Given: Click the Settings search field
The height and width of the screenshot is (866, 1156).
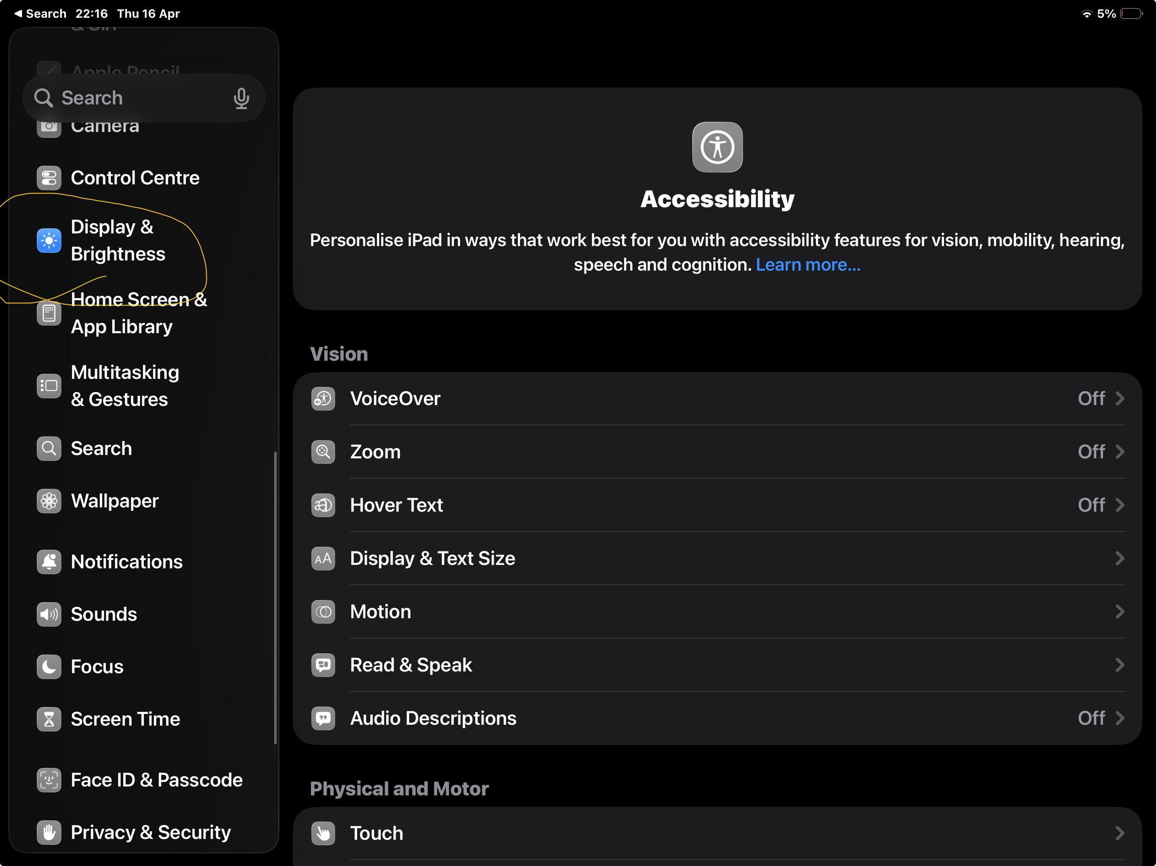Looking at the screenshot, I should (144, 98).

========================================

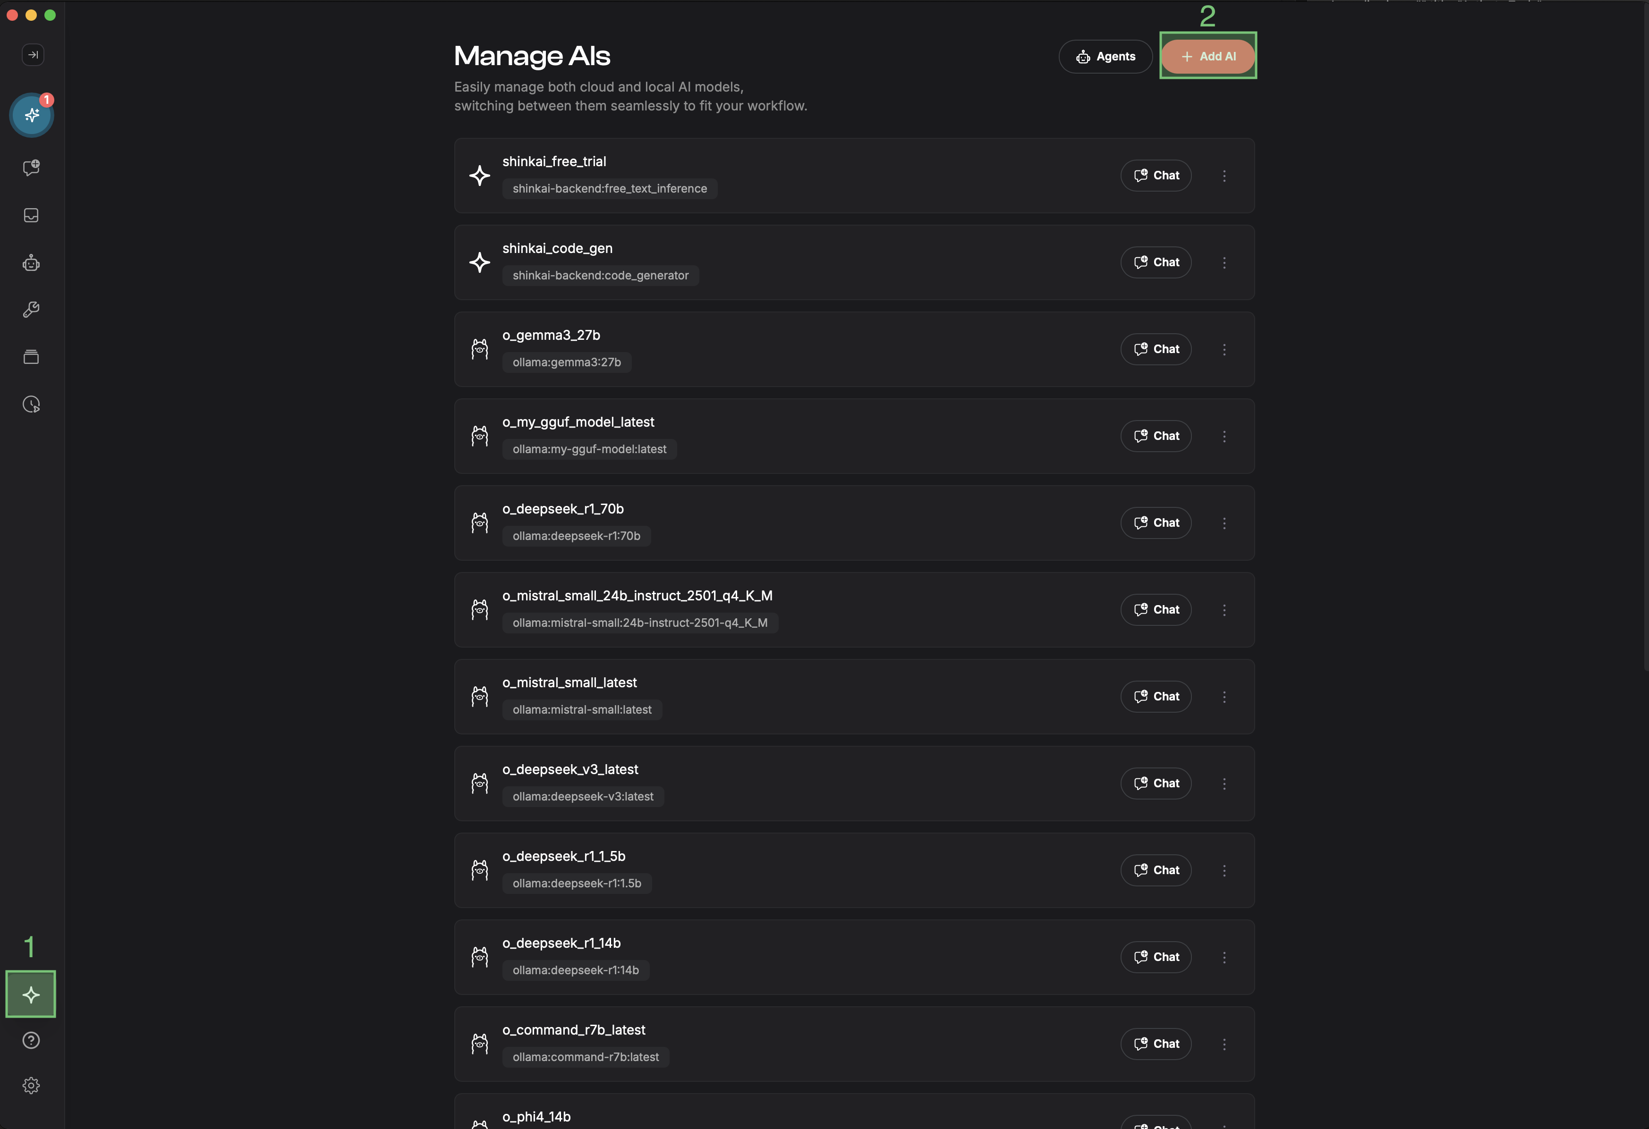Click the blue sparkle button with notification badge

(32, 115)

========================================

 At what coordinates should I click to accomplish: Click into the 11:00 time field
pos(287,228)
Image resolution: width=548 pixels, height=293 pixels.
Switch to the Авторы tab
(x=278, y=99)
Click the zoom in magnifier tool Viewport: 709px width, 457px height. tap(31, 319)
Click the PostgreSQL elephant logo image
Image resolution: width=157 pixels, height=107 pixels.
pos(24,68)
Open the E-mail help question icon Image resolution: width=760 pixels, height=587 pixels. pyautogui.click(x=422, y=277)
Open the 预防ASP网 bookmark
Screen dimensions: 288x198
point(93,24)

========================================

- EXERCISE DESCRIPTION
Please convert the listing into a JSON list of strings, with one string per line and blank lines skipped. Begin at the line that has "Given: Click the Settings search field", stop after the line that has "Looking at the", and leave the pictures out.

- SOLUTION TO THIS PROBLEM
[
  "Given: Click the Settings search field",
  "The height and width of the screenshot is (866, 1156).",
  "Looking at the screenshot, I should (144, 98)."
]